Нашему благополучию, стабильности завидовало население многих регионов Союза. В связи с этим вспоминаю такой факт, о чем сообщалось в газетах. Где-то в феврале 1991 года одна из депутатов на сессии Верховного Совета РСФСР привела в пример Белоруссию и назвала по фамилиям руководителей республики, которые не восхваляют себя за то, что обеспечили нормальную жизнь людей. И это задело самолюбие «старших» братьев.
Не прошло и месяца, как в Минске появляются непрошеные гости из Свердловска, Ростова-на-Дону и других мест, присоединяются к нашим доморощенным любителям походить по улицам и покричать. И Ленинский проспект с площадью Ленина оказался запруженным ими. Один из митингов они устроили прямо возле окон Верховного Совета. Кричали, используя громкоговорители, что в Белоруссии все архиплохо, требовали выхода на площадь Председателя Верховного Совета. Я вышел на улицу и позвал организаторов и корреспондентов к себе. Сели за стол, стали выяснять, обсуждать вопросы, проблемы. Особенно все это интересовало многих иностранных корреспондентов. Я сказал, что жизненно важные вопросы и споры лучше решать не на улице, а путем переговоров, соблюдая законы, элементарный порядок. На том мы и разошлись.

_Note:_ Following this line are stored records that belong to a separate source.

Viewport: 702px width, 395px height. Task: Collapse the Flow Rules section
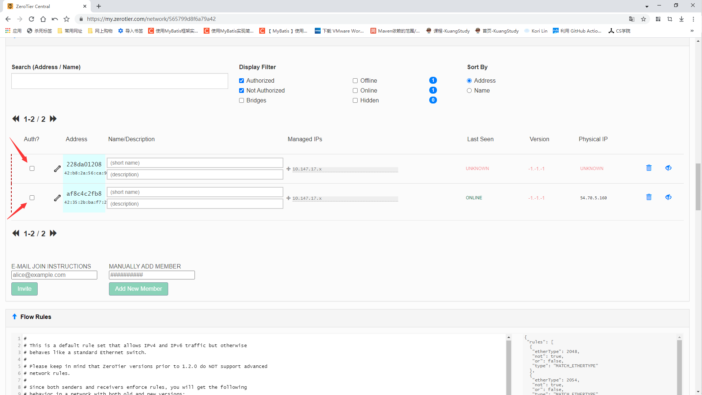pyautogui.click(x=15, y=317)
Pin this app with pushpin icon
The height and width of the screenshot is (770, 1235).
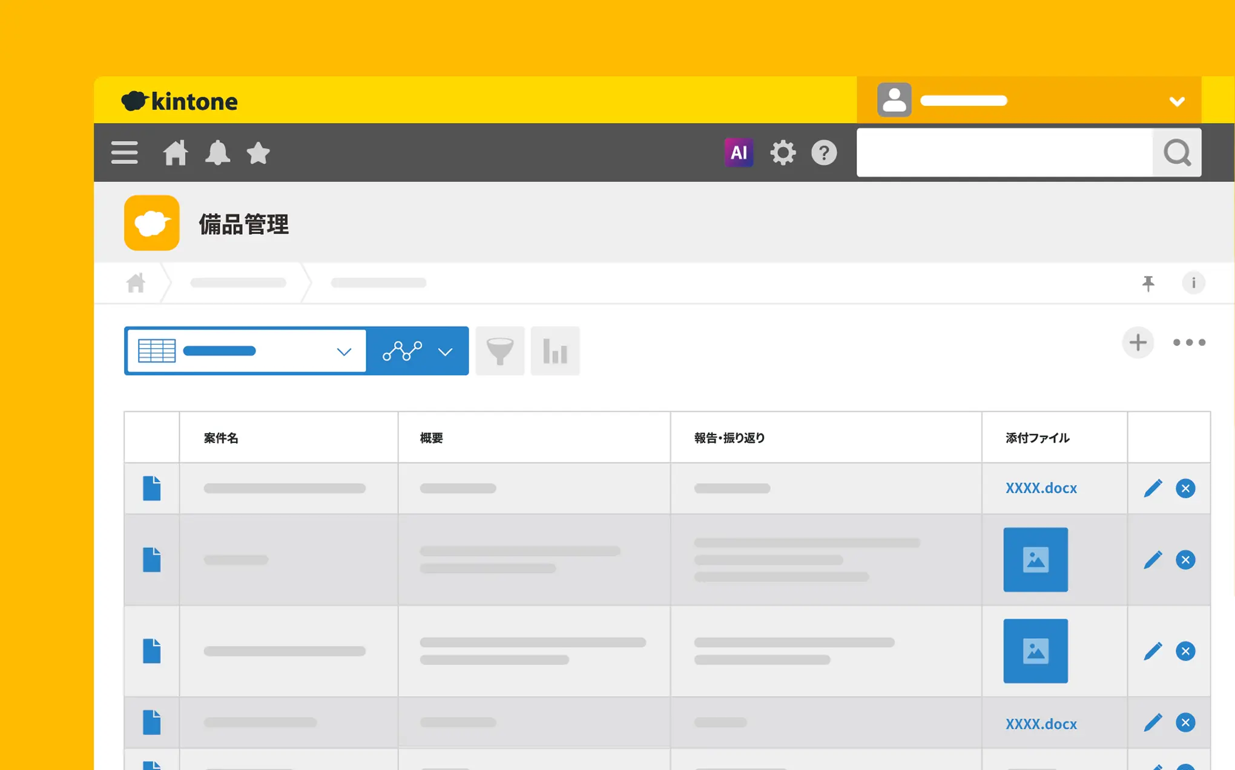point(1148,283)
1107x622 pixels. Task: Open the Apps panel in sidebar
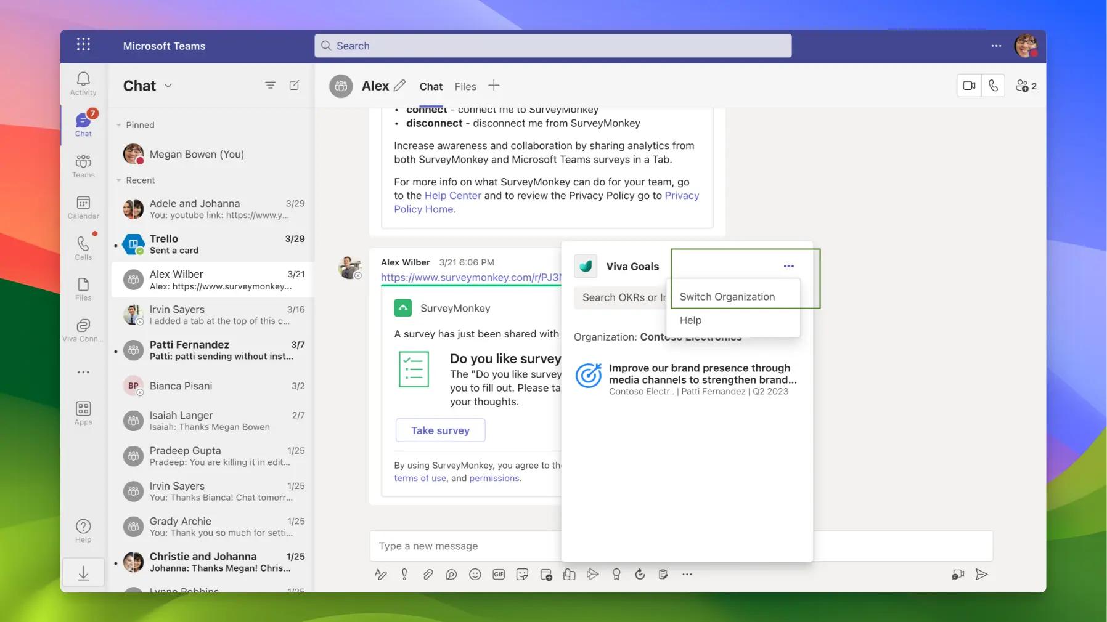(x=83, y=412)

Это был, пожалуй, единственный подобного рода случай. В целом же, повторюсь, общественно-политическая ситуация в Белоруссии оставалась стабильной, управляемой, не вызывающей особого беспокойства ни у руководства республики, ни у М.Горбачева. И я не исключаю, что Михаил Сергеевич, отправляясь в Минск, прежде всего хотел показать мировому сообществу, что большинство населения страны по-прежнему на стороне единого государства, а заодно и узнать общественное мнение, реакцию людей на его новые инициативы по сохранению Союза. Выбор для этих целей к тому времени у него уже был невелик. В Прибалтике после Вильнюса его уже не ждали, дымился Кавказ, один из секретарей ЦК компартии Украины, как жаловался сам М.Горбачев, уже грозился поставить вопрос не только об его освобождении с поста руководителя страны, но и о возбуждении против президента уголовного дела.
Прилетев в Минск, Михаил Сергеевич посетил Верховный Совет республики, где как раз проходило пленарное заседание. Выступать, однако, перед депутатским корпусом он не стал, ограничившись пожеланием успехов в законотворчестве и приглашением на встречу в Академию наук, где вечером он должен был произнести большую речь. Затем мы побывали на нескольких столичных предприятиях и в назначенное время прибыли в Академию наук.
Выступление Горбачева было страстным, эмоциональным. Его смысл, если говорить коротко, сводился к тому, что он ни как человек, ни как руководитель государства не представляет свою жизнь вне Советов и вне социализма, что именно в них он видит перспективу Союза и будет делать все для сохранения страны. Свои доводы президент подкреплял конкретными, заранее подготовленными и тщательно подобранными примерами, широким фактологическим материалом.
Особенно запомнились заключительные слова его выступления. «Попытки, — говорил он, — становиться в позу ментора по отношению к Советскому Союзу – великому государству, которое столько сделало и делает для нашей цивилизации, неприемлемы. Мы будем делать то, что нам нужно. Об этом надо сказать и тем, кто в поездках за рубежом потерял чувство ответственности и патриотизма, предает анафеме все, что связано с трудными временами своей страны. Мы останемся верны своему выбору и новому мышлению, будем продолжать свой мирный курс, который отвечает кровным интересам всех народов».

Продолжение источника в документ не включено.